Recent advances in machine learning and signal processing, as well as the availability of massive computing power, have resulted in dramatic and steady improvement in speech recognition accuracy. Voice interfaces to digital devices have become more and more common. Lectures and online conversations can be transcribed using the live caption and translation features of PowerPoint, Microsoft Teams, and Skype. The speech technology community, including those of us at Microsoft, continues to innovate, pushing the envelope and expanding the application areas of the technology.
One of our long-term efforts aims to transcribe natural conversations (that is, recognizing “who said what”) from far-field recordings. Earlier this year, we announced Conversation Transcription, a new capability of Speech Services that is part of the Microsoft Azure Cognitive Services family. This feature is currently in private preview. To achieve reasonable speech recognition and speaker attribution accuracy in a wide range of far-field settings, microphone arrays are often required.
Spotlight: Blog post
As researchers in the Microsoft Speech and Dialog Research Group, we’re looking to make the benefits of transcription—such as closed captioning for colleagues who are deaf or hard of hearing—more broadly accessible. We will be presenting our paper, “Meeting Transcription Using Asynchronous Distant Microphones,” at Interspeech 2019, which provides a foundation for our demo at the Microsoft Build 2019 developers conference earlier this year. The research team working on this project includes Takuya Yoshioka, Dimitrios Dimitriadis, Andreas Stolcke, William Hinthorn, Zhuo Chen, Michael Zeng, and Xuedong Huang. Our paper shows the potential to allow meeting participants to use multiple, readily available devices, already equipped with microphones, instead of specially designed microphone arrays.
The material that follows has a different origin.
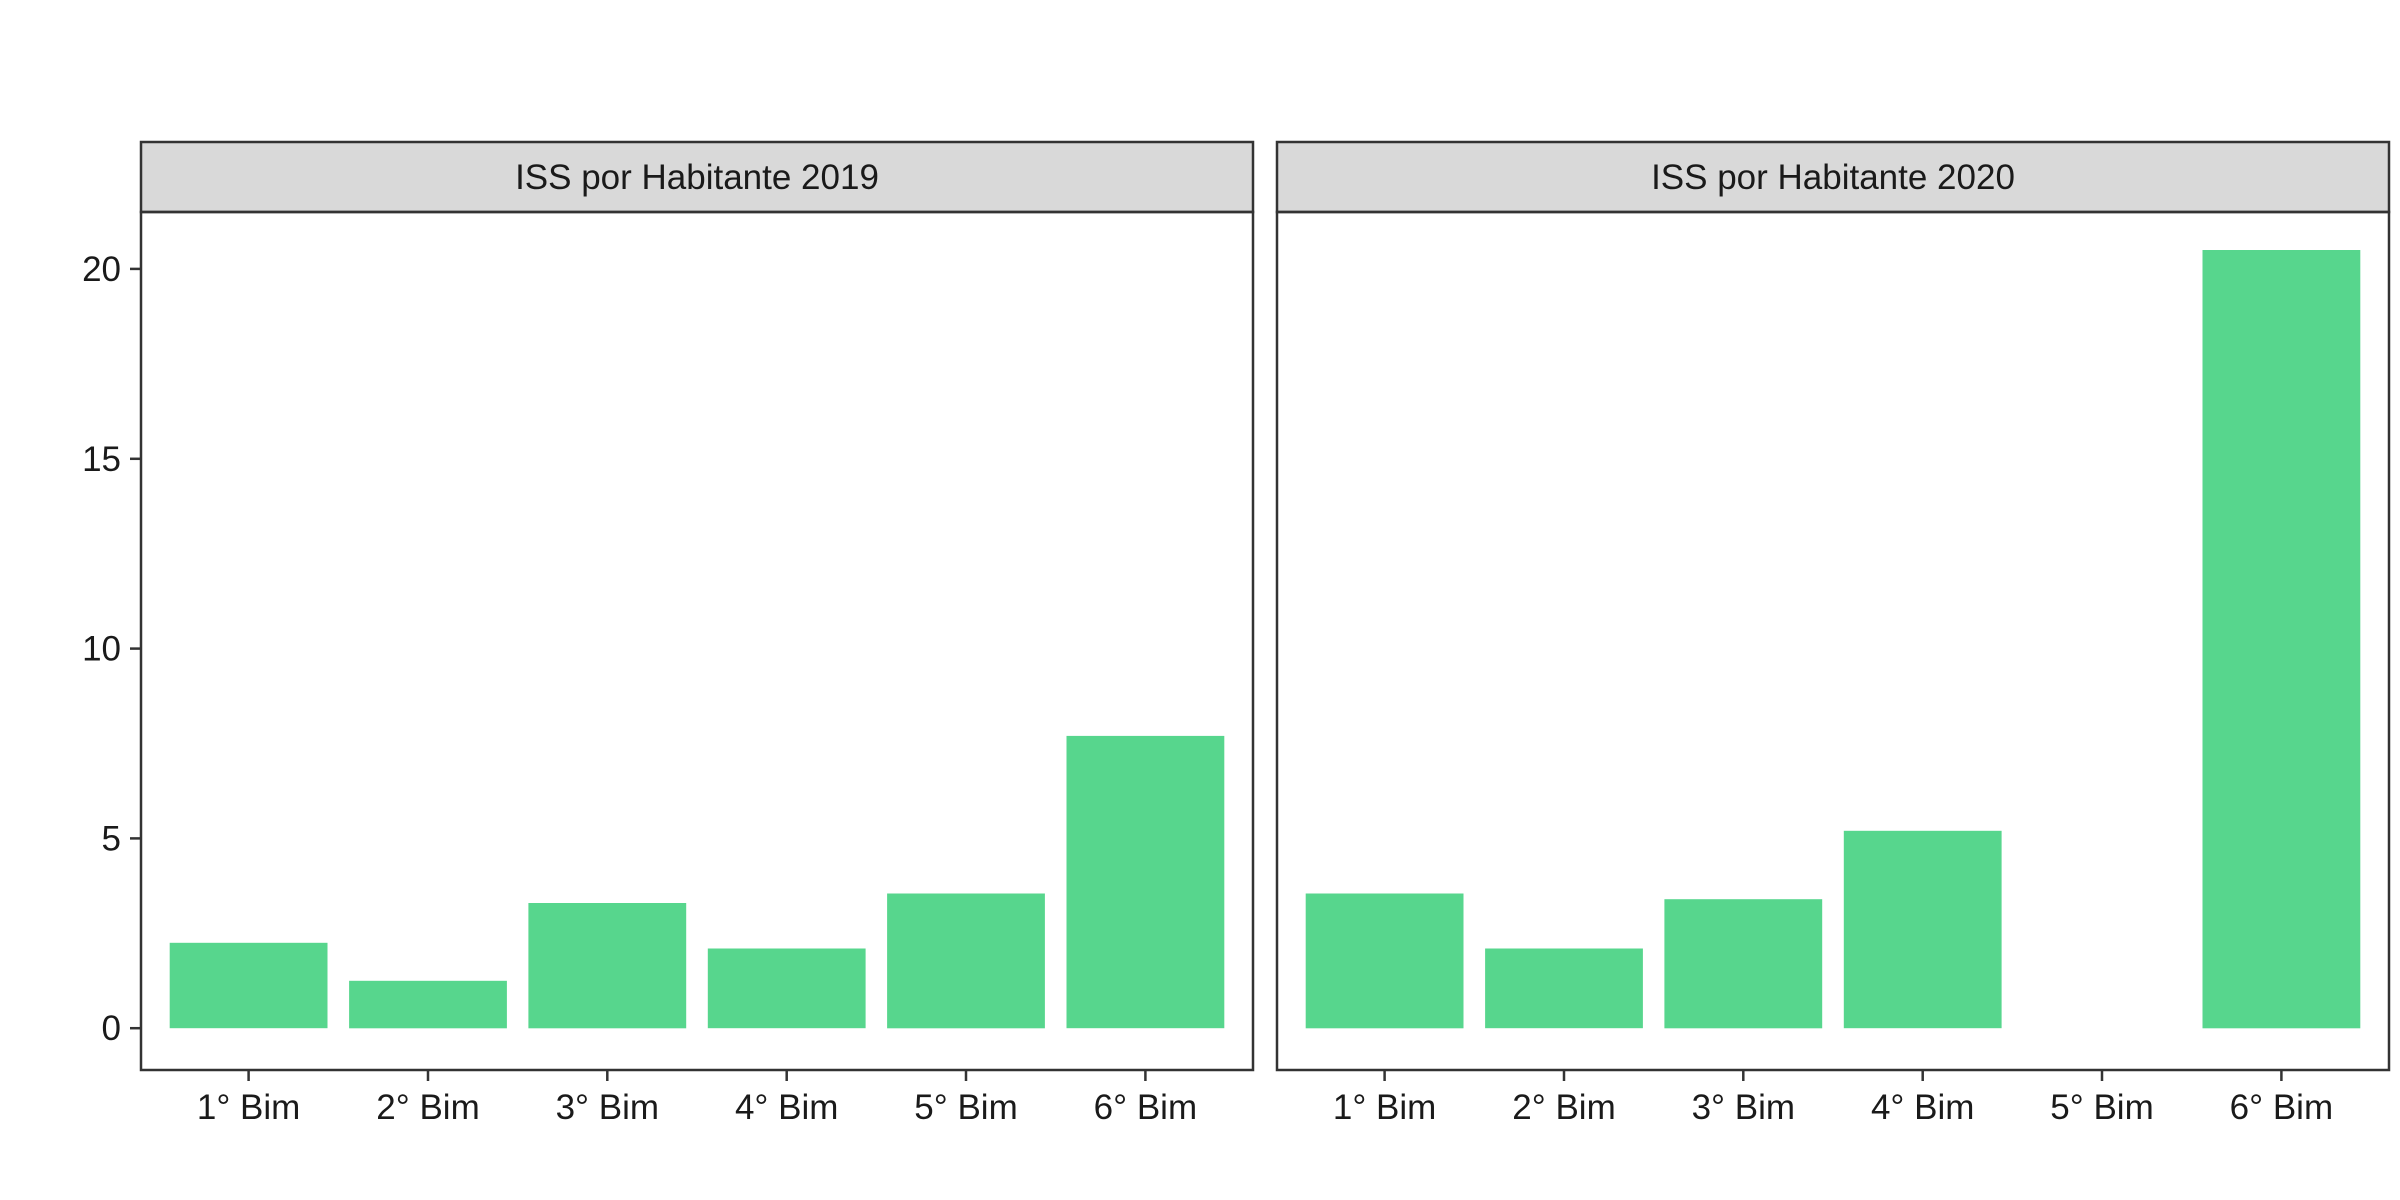 The image size is (2400, 1200). Describe the element at coordinates (2102, 1108) in the screenshot. I see `x-tick-label-2020-5: 5° Bim` at that location.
Using technology from our pockets and bags for accurate transcription
The central idea behind our approach is to leverage any internet-connected devices, such as the laptops and smart phones that attendees typically bring to meetings, and virtually form an ad hoc microphone array in the cloud. With our approach, teams would be able to choose to use the cell phones, laptops, and tablets they already bring to meetings to enable high-accuracy transcription without needing special-purpose hardware.
While the idea sounds simple, it requires overcoming many technical challenges to be effective. The audio quality of devices varies significantly. The speech signals captured by different microphones are not aligned with each other. The number of devices and their relative positions are unknown. For these reasons and others, consolidating the information streams from multiple independent devices in a coherent way is much more complicated than it may seem. In fact, although the concept of ad hoc microphone arrays dates back to the beginning of this century, to our knowledge it has not been realized as a product or public prototype so far. Meanwhile, techniques for combining multiple information streams were developed in different research areas. At the same time, general advances in speech recognition, especially via the use of neural network models, have helped bring transcription accuracy closer to usable levels.
Harnessing the power of ad hoc microphone arrays: From blind beamforming to system combination
As described in our paper, we developed an end-to-end system by putting all relevant components together to evaluate the feasibility of transcribing meetings with ad hoc microphone arrays and optimize the way to combine the different elements.
The diagram shown above depicts the resulting processing pipeline. It starts with aligning signals from different microphones, followed by blind beamforming. The term “blind” refers to the fact that beamforming is achieved without any knowledge about the microphones and their locations. This is achieved by using neural networks optimized to recover input features for acoustic models, as we reported previously. This beamformer generates multiple signals so that the downstream modules (speech recognition and speaker diarization) can still leverage the acoustic diversity offered by the random microphone placement. After speech recognition and speaker diarization, the speaker-annotated transcripts from multiple streams are consolidated by combining confusion networks that encode both word and speaker hypotheses and they are sent back to the meeting attendees. After the meeting, the attendees can choose to keep the transcripts available only to themselves or share them with specified people.
Our system outperforms a single-device system by 14.8% and 22.4% with three and seven microphones respectively. A version of the system runs in real time as demonstrated here. Experimental results on publicly available NIST meeting test data are also reported in an extended version of the paper, which we published online.
The work published at Interspeech 2019 is part of a longer focused effort, codenamed Project Denmark. Many interesting challenges remain to be investigated, such as the separation of overlapping speech, the end-to-end modeling and training of the entire system, and supporting accurate speaker attribution for people who want to be recognized in transcriptions while ensuring that others can freely choose to remain anonymous. More results will be coming, and we encourage you to visit the project page, check out related publications, and stay tuned for further developments with this technology. For those attending Interspeech 2019, we are looking forward to discussions with our colleagues in the research community.
We will be presenting our research at Interspeech 2019 at 10:00am on Tuesday, September 17, during the “Rich Transcription and ASR Systems” session.